# Tasks to carry out
A - Write out the portion of the ocean modelling workshop article from "As part of the" to "and inspiring mentor.".
B - According to the ocean modelling workshop article, which places did the participating experts come from?

# Provided text

*** Block opens ***

Future Directions in Basin and Global High-resolution Ocean Modelling
Virtual workshop brought together more than 150 experts from around the world
To address future directions of ocean modelling, more than 150 experts from Europe, the United States of America, Canada, South Africa, Japan and China met for a virtual workshop organised by GEOMAR Helmholtz Centre for Ocean Research Kiel in cooperation with the Ocean Model Development Panel (OMDP) of the core project Climate and Ocean: Variability, Predictability, and Change (CLIVAR) of the World Climate Research Programme (WCRP). The scientists discussed the current state of eddying ocean models – models that resolve dynamical features, so-called “eddies”, at scales between one and 20 kilometres in the global ocean. They also exchanged views on progress in and future applications of better understanding the role of the ocean in climate and climate variability.
As part of the workshop, participants celebrated the achievements of Prof. Dr. Claus Böning, who retired from his role as Professor of Oceanography at Kiel University and GEOMAR in 2020. Prof. Böning was honoured as a leading scientist, pioneer in numerical ocean modelling and co-founder of the OMDP – a well-respected teacher and inspiring mentor.
The workshop was a first stress test for the GEOMAR conference system, from submission and review of presentation abstracts, registration, programme to the distribution of material. The scientists got together in a virtual conference centre. “After one and a half year under the corona pandemic, we have learned to make the most out of virtual meetings and appreciated the opportunity to meet with experts from around the world”, said Prof. Dr. Arne Biastoch, Physical Oceanographer at GEOMAR. “Having a virtual foyer and additional rooms for individual conversations was a very useful addition – plus, the low-resolution design that also works with low bandwidths turned out to be a nice contrast to the high-resolution models discussed at the conference.” While it is more difficult for young scientists to connect to senior international colleagues in such an online space, the format could still replace some – although not all – meetings and help to reduce the carbon footprint of scientific meetings.

*** Block closes ***

# Recorded information
*** Block opens ***

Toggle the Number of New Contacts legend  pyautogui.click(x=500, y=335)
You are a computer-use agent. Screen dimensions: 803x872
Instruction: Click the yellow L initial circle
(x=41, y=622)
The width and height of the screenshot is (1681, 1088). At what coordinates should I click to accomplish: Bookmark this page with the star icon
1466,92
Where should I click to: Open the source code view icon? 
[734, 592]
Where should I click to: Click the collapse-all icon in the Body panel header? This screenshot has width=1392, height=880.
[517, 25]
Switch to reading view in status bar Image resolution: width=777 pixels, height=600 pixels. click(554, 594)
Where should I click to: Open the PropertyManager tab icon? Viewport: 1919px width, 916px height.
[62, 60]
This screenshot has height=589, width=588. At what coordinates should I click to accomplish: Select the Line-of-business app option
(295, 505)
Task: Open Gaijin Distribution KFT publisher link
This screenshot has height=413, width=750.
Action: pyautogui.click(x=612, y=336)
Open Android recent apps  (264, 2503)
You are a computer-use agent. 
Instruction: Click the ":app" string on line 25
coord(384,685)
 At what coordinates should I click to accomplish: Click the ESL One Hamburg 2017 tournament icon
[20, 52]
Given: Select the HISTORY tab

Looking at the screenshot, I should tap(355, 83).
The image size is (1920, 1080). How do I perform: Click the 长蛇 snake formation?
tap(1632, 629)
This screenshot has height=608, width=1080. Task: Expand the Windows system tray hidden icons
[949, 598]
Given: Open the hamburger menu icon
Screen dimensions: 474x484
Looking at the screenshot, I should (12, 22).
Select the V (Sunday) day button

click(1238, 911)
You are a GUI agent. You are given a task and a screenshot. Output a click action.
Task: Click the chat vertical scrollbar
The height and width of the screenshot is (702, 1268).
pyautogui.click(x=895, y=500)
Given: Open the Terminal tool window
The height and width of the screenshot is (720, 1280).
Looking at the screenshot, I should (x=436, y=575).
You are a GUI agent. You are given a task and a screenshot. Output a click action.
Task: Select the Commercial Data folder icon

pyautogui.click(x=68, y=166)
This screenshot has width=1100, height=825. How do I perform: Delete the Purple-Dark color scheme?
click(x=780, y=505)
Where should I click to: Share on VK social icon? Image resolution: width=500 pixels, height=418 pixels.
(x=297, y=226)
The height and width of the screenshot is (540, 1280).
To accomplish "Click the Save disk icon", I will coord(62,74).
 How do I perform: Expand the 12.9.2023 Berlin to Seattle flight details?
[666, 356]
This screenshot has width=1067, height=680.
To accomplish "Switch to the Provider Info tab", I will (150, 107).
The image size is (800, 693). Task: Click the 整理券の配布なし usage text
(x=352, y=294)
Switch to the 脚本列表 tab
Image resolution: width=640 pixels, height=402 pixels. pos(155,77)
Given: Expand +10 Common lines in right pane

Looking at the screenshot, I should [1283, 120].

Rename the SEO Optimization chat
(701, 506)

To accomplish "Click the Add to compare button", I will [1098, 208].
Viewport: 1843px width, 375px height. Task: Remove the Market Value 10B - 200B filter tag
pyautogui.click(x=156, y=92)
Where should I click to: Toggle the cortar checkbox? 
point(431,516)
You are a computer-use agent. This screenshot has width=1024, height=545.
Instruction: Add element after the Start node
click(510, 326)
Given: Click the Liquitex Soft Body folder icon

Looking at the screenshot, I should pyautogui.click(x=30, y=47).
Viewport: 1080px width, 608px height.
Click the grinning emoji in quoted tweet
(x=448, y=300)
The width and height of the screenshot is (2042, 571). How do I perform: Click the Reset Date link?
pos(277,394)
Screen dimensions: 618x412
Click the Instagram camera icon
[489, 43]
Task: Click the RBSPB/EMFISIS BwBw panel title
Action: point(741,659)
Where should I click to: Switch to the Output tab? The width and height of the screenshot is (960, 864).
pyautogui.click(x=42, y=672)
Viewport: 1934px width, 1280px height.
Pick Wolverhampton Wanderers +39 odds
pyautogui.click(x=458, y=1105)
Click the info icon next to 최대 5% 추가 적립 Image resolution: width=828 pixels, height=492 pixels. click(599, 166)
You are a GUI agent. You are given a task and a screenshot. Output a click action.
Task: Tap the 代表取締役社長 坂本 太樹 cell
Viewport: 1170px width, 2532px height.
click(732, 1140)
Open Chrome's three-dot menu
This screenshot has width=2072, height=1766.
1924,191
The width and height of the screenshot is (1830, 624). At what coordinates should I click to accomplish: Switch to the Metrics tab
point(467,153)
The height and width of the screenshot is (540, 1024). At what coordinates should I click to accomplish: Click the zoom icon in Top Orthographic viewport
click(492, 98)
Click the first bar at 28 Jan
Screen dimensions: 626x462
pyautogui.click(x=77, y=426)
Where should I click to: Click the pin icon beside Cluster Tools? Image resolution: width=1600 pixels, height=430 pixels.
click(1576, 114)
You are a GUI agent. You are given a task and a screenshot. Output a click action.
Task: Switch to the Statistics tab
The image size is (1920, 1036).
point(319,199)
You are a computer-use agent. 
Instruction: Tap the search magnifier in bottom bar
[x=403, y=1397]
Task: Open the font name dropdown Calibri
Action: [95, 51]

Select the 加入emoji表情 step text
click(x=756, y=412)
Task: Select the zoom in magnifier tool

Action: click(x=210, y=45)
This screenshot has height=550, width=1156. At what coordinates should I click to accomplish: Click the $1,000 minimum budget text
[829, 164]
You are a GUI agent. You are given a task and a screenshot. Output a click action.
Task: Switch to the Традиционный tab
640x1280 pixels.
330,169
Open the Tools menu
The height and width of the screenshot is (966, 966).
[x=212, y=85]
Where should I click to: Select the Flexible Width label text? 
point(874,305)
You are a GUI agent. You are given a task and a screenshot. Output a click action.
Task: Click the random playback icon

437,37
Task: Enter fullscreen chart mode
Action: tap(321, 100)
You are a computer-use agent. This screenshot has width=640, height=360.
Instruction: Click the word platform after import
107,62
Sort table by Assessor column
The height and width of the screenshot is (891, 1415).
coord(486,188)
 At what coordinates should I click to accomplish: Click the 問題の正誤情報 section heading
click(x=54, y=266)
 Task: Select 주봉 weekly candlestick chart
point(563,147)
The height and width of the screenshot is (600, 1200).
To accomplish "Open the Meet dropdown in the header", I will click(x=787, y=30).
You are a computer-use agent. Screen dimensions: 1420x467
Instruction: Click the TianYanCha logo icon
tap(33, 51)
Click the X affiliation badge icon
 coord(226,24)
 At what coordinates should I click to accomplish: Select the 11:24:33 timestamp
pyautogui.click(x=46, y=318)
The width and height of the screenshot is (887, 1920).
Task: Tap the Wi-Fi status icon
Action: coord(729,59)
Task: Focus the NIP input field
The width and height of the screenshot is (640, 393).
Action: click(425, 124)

*** Block closes ***

# Answers below
A -
As part of the workshop, participants celebrated the achievements of Prof. Dr. Claus Böning, who retired from his role as Professor of Oceanography at Kiel University and GEOMAR in 2020. Prof. Böning was honoured as a leading scientist, pioneer in numerical ocean modelling and co-founder of the OMDP – a well-respected teacher and inspiring mentor.

B - Europe, the United States of America, Canada, South Africa, Japan and China.